### TASK BRIEF
Copy every line of the records exactly, without including the images.

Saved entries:
..............................

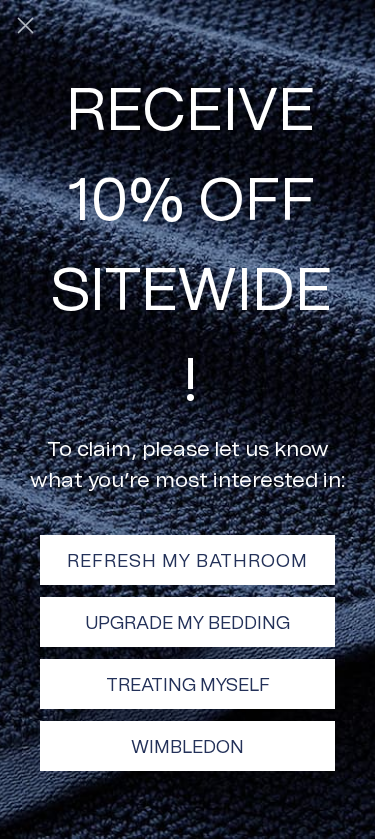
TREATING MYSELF (188, 684)
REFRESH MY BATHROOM (187, 560)
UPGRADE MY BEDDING (187, 622)
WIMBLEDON (187, 746)
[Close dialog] (25, 25)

..............................

### EXERCISE OUTPUT
TREATING MYSELF (188, 684)
REFRESH MY BATHROOM (187, 560)
UPGRADE MY BEDDING (187, 622)
WIMBLEDON (187, 746)
[Close dialog] (25, 25)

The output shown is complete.